Where Are The Iraqis in The Iraq War?
by Ramzy Baroud
Five years after the US invasion and occupation of Iraq, mainstream media is once more making the topic an object of intense scrutiny. The costs and implications of the war are endlessly covered from all possible angles, with one notable exception — the cost to the Iraqi people themselves.
Through all the special coverage and exclusive reports, very little is said about Iraqi casualties, who are either completely overlooked or hastily mentioned and whose numbers can only be guesstimated. Also conveniently ignored are the millions injured, internally and externally displaced, the victims of rape and kidnappings who will carry physical and psychological scars for the rest of their lives.
We find ourselves stuck in a hopeless paradigm, where it feels necessary to empathise with the sensibilities of the aggressor so as not to sound “unpatriotic”, while remaining blind to the untold anguish of the victims. Some actually feel the need to go so far as to blame the Iraqis for their own misfortune. Both Democratic presidential candidates Hillary Clinton and Barack Obama have expressed their wish for Iraqis to take responsibility for the situation in their country, with the former saying, “we cannot win their civil war. There is no military solution.”

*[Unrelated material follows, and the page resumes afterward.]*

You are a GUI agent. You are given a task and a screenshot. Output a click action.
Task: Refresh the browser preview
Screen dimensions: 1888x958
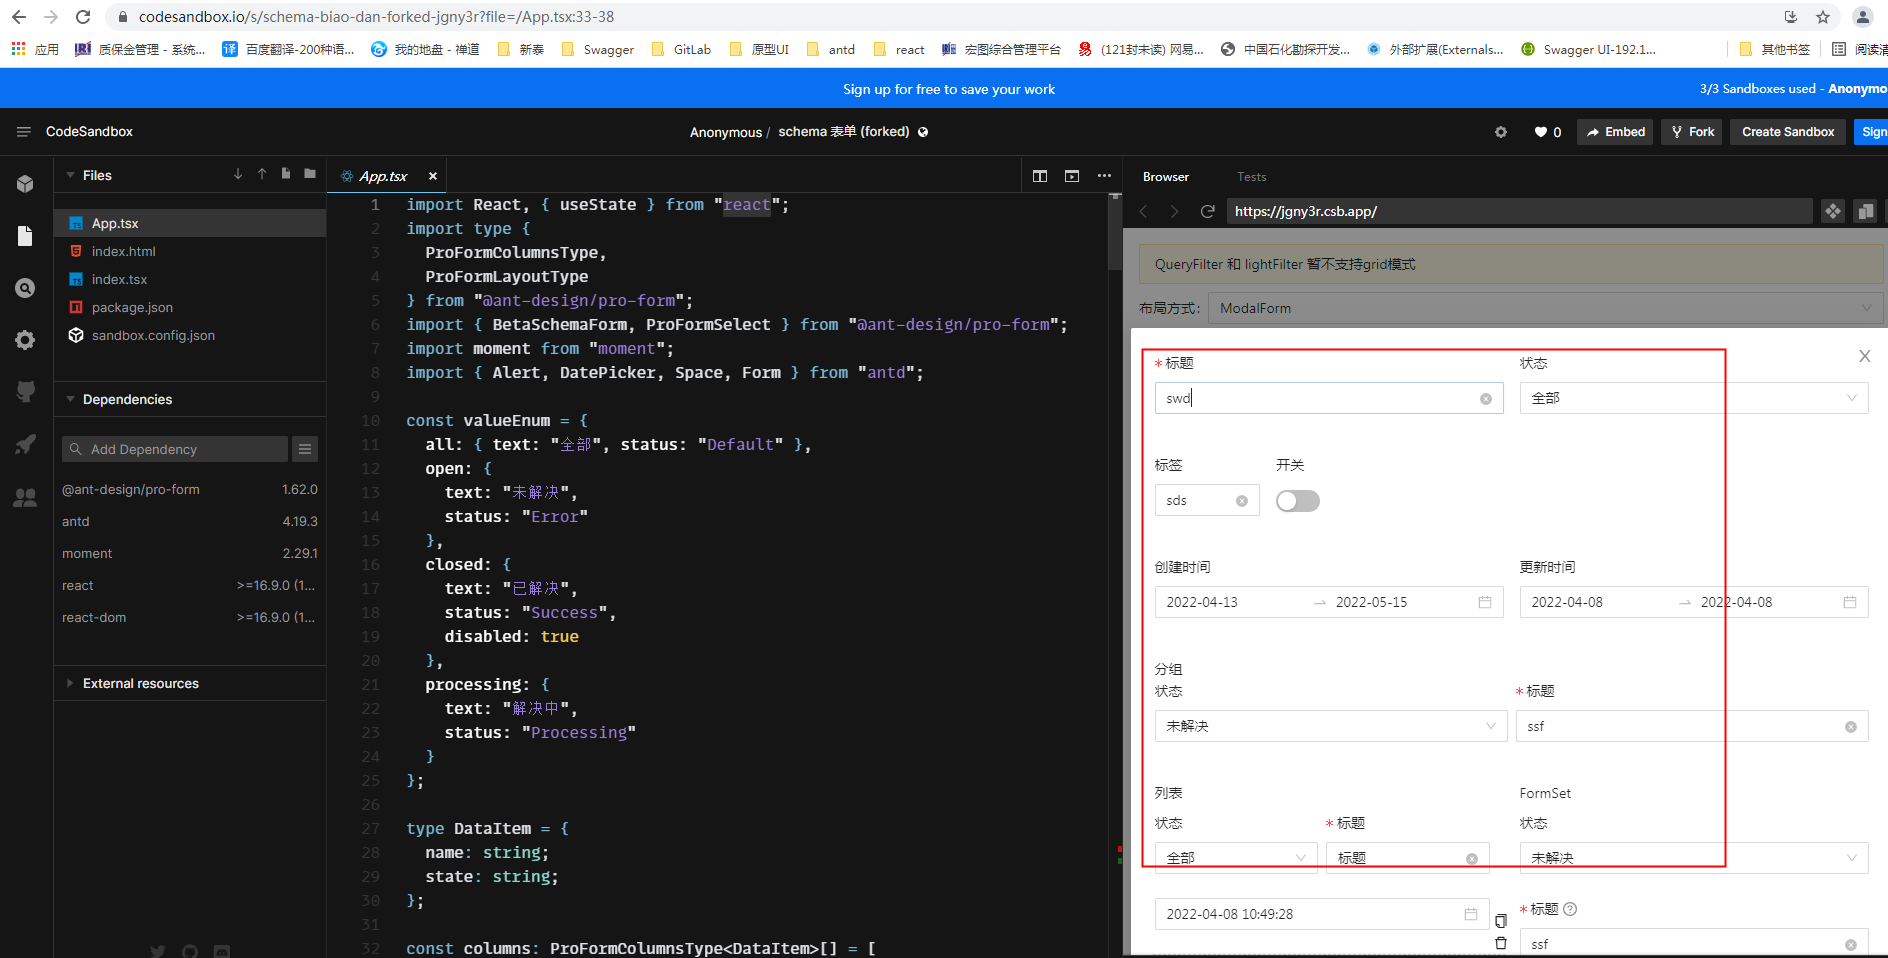point(1207,211)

It would have been helpful if Clinton had reached her astute conclusion before she voted for the Senate’s 2002 resolution authorising President Bush to attack Iraq. For the sake of argument, let’s overlook both Clinton’s and Obama’s repeated assertions that all options, including military ones, are on the table regarding how to “deal” with Iran’s alleged ambition to acquire nuclear weapons. But to go so far as blaming the ongoing war on the Iraqis’ lack of accountability is a new low for these “antiwar” candidates.
Is it still a secret, five years on, that the war on Iraq was fought for strategic reasons, to maintain a floundering superpower’s control over much of the world’s energy supplies and to sustain the regional supremacy of Israel, the US’s most costly ally anywhere?
Of course, there are those who prefer to imagine a world in which a well-intentioned superpower would fight with all of its might to enable another smaller, distant nation to enjoy the fruits of liberty, democracy and freedom. But it is nothing short of ridiculous to pretend that Iraqis are capable of controlling the parameters of the ranging conflict, that a puppet government whose election and operation is entirely under the command of the US military is capable of taking charge and assuming responsibilities.
Equally absurd is the insinuation that the civil war in Iraq is an exclusively Iraqi doing, and that the US military has not deliberately planted the seeds of divisions, hoping to reinterpret its role in Iraq from that of the occupier to that of the arbitrator, making sure the “good” guys prevail over the “bad”.